4. Oil is a special case, because it has become a scarce resource in the world where we don't know how to provide the energy to maintain world economic growth. 20 years ago we had 10 Million barrels a day of excess production that could be brought on line if there were demand for it. Today at 85 M bbl / day we have no excess capacity. If we have a world conflagration such as shutting down the Straights of Hormuz, we will face real shortages. Even without any of a dozen scenarios for world tension erupting, there is the fundamental geological limitation that there are no more rotting dinosaurs, and the oil supplies that were built up over millions of years will be used up. The exact timing is debated, but even the optimists only allow for a few decades and the pessimists say we are now at the peak of production. Oil prices are up because of wars, and shortages from difficulty of finding even one quarter as much new reserves as we use in a year, as well as from the flood of new dollars from deficits. Higher prices at the gas pump, for home heating, and for airline tickets, plastics and fertilizer will limit discretionary spending on other sectors of the economy. The result is world conflict and confrontation over resources. Wars are expensive and inflationary, and interpreting the short term problem in Iraq, we expect the situation to worsen.

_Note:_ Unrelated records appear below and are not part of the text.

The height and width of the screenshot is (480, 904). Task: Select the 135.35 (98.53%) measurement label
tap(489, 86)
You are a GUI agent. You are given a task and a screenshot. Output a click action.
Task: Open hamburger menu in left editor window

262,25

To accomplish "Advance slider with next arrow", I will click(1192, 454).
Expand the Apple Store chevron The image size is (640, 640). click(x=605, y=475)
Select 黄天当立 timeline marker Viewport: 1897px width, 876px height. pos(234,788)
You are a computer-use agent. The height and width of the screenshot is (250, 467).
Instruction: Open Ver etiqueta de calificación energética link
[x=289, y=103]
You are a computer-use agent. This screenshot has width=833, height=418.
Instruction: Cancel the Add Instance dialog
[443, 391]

The feed back of higher inflation and higher interest rates on the slowing economy, and the slowing economy on wealth and spending, make the downturn scenario very big. One economist likened the concern to the flying of a jet plane: if it slows too much, it will crash.

Bud Conrad

borkafatty said...

Richard: Interesting scenarios there thank you for the read.

Introductory low Adjustable Rate Mortgages are being reset at unmanageably high levels, forcing sales and foreclosures.

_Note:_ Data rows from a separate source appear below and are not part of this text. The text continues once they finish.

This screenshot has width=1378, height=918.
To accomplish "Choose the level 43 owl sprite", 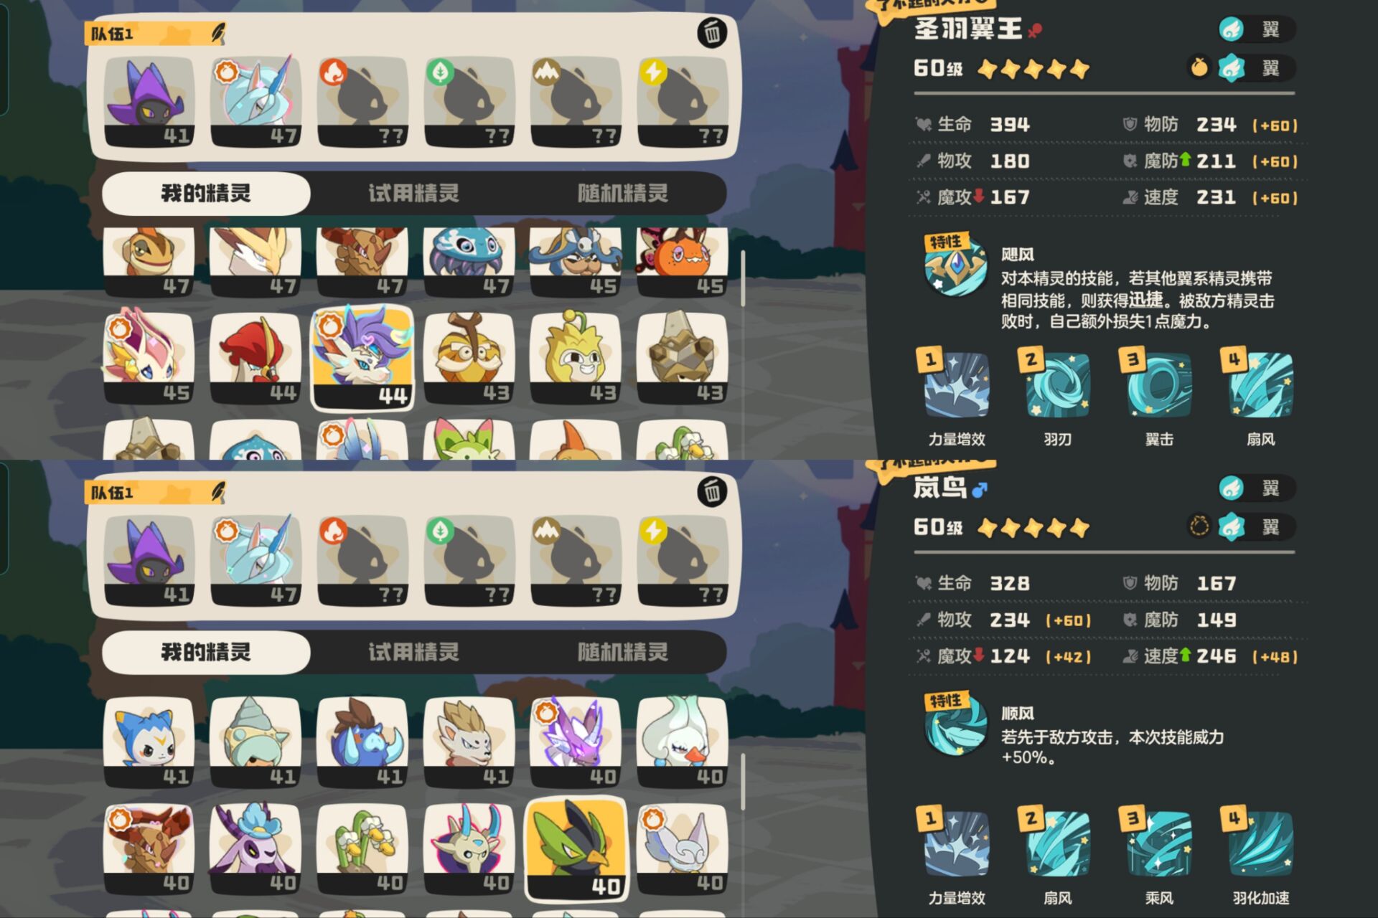I will click(469, 358).
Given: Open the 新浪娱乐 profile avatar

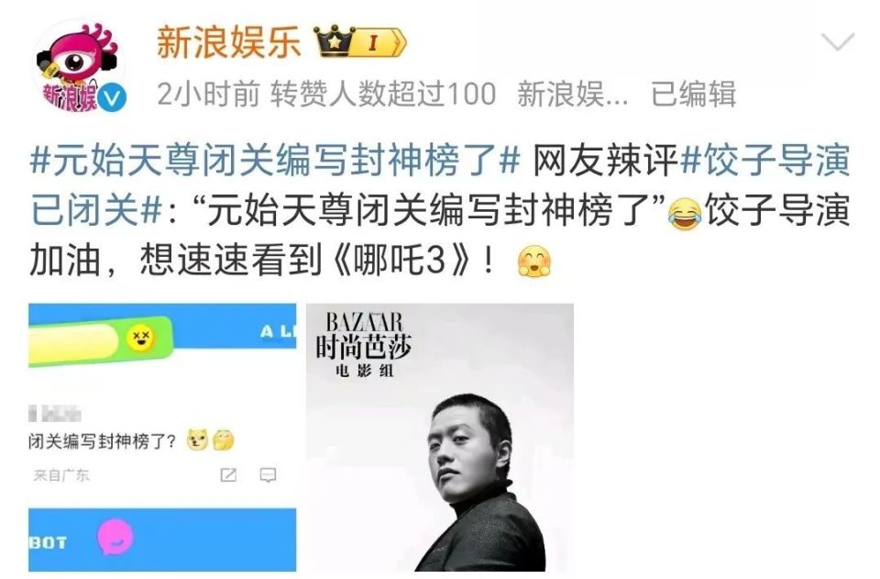Looking at the screenshot, I should [x=78, y=66].
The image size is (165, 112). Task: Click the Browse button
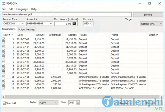pos(148,15)

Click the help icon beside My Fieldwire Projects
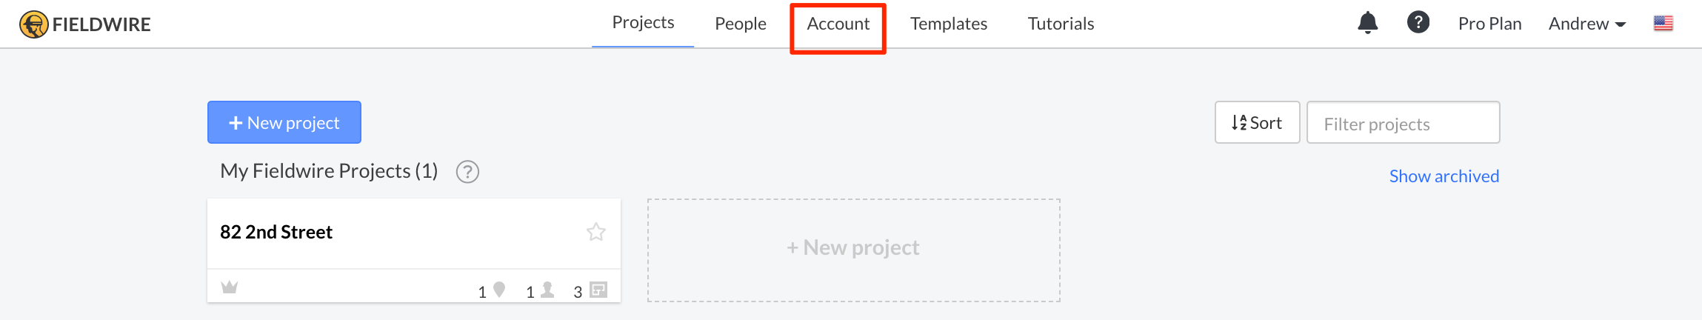(467, 172)
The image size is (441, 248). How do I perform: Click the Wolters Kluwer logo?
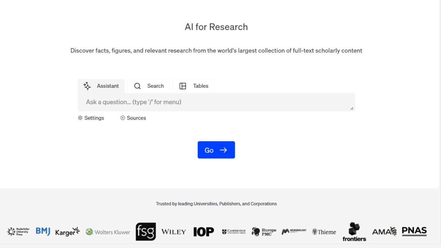tap(108, 232)
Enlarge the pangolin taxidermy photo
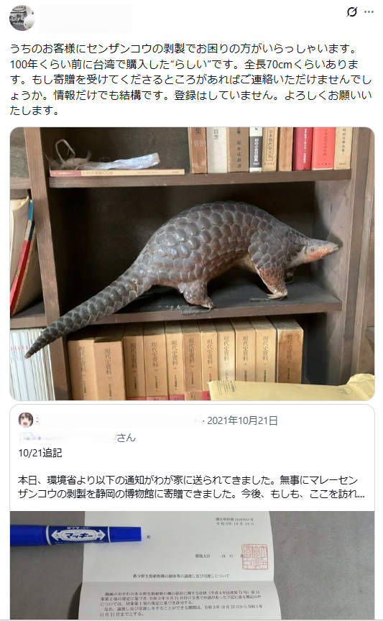 click(192, 263)
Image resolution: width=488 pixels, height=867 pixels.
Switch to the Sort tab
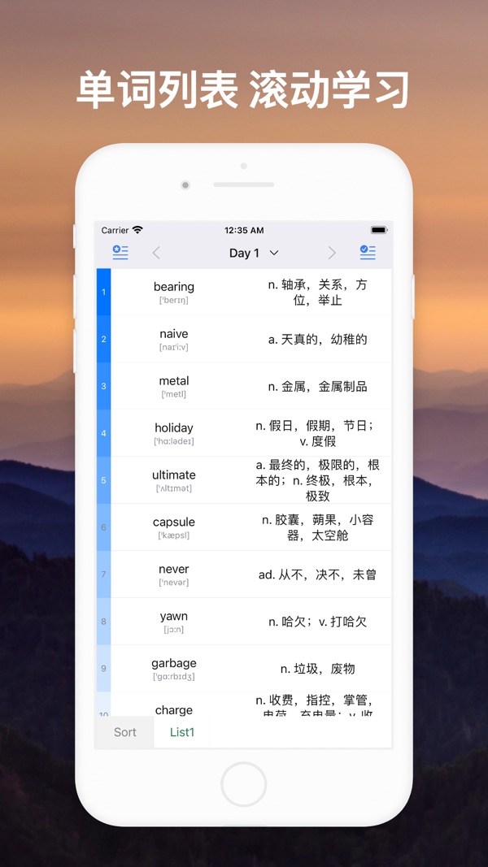[x=125, y=732]
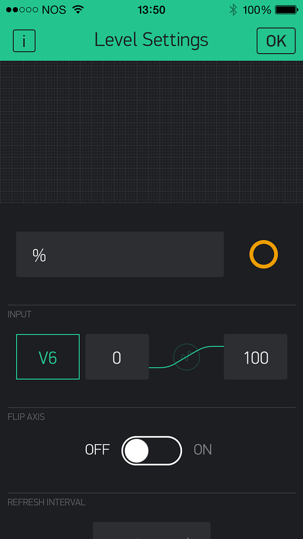Edit the maximum input value showing 100
This screenshot has height=539, width=303.
[x=255, y=356]
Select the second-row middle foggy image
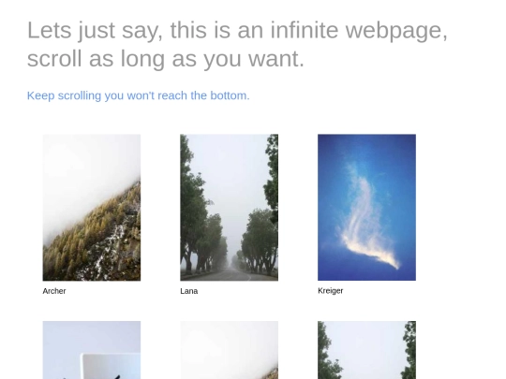 (230, 350)
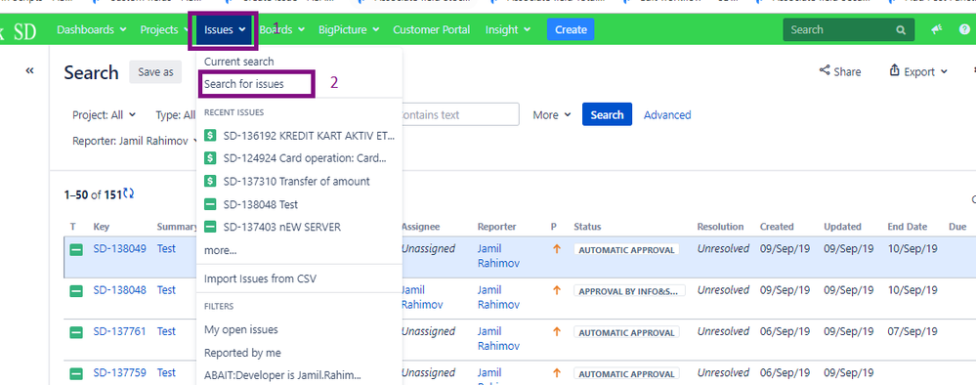Viewport: 976px width, 385px height.
Task: Collapse the sidebar with double-chevron icon
Action: pyautogui.click(x=29, y=71)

This is most relevent and happening as we speak...the rest is soon to follow for sure.

You wonder what are all the millionairs doing with their money these days.

dvo said...

Borkafatty,

Cash IS an oxymoron.

Why oh WHY would you carry around dirty, losable, flammable cash?

My wife and I use the rewards Mastercard for EVERYTHING.

- The miles rack up so fast...free stuff all the time. And not just airline tix...merchandise, travel, CA$H.

- Automatic downloads into our money management program. Attach a spending category to a payee, and the program will remember it next time! Me doing our spending register: enter, enter, enter, enter, DONE. Makes writeoffs MUCH EASIER at tax time, too...

- Here's the biggie: We Pay the Damn Thing off IN FULL every month.
Finance charge = $0.00! In fact, we can keep the money in an interest-bearing vehicle until the last po$$ible day! Thanks, CC company -- you suckers!

In short -- cash $ucks. Unless your gains are ill-gotten/shady, I guess...*grin

And GOLD/SILVER -- that's another, non-BS-fiat story.

Anonymous said...

why are there so many condos and houses for sale in santa barbara all of a sudden? i thought everyone wanted to live there, so what if there are no jobs. were all these houses bought by investors?

Anonymous said...

a $500,000 house near bakersfield sounds nice right about now.

Anonymous said...

I'd like to believe "A", but I don't see the double digit price drops as of yet. I still see sellers listing their homes @200 - 300k more than they are worth...but they aren't selling either, just sitting there with a big price tag.


jj

Alan P. said...

Check out Figure 2. on this link:

http://tinyurl.com/lar6b

Next stop recessionville.

Anonymous said...

A

A

A

A

A

A

A

A

A

A

A

A

A

A

A

A

A

A

Anonymous said...

To me, the strangest delusion that this bubble has created is then idea that you can buy a property that has had a few cosmetic upgrades done and purchase for a price 25% - 40% more than it is truly worth when using a conservative cash flow model even though the property sits in a blighted or ghetto area.

I am seeing people plunk down their money or borrow it or a combination of both to buy properties adjacent to crack houses, public housing, derelict buildings, overgrown vacant lots, vacant industrial sites, etc. To live in these types of neighborhoods with the miscreants that normally inhabit them, it must be an everyday occurrence to be panhandled at a minimum. Of course, if you are into hookers or dope, you wouldn’t have to walk too far to score – just open you window and yell “Hey Tamisha, how’s about a date?” It doesn’t appear to be just foolish but downright dangerous as well.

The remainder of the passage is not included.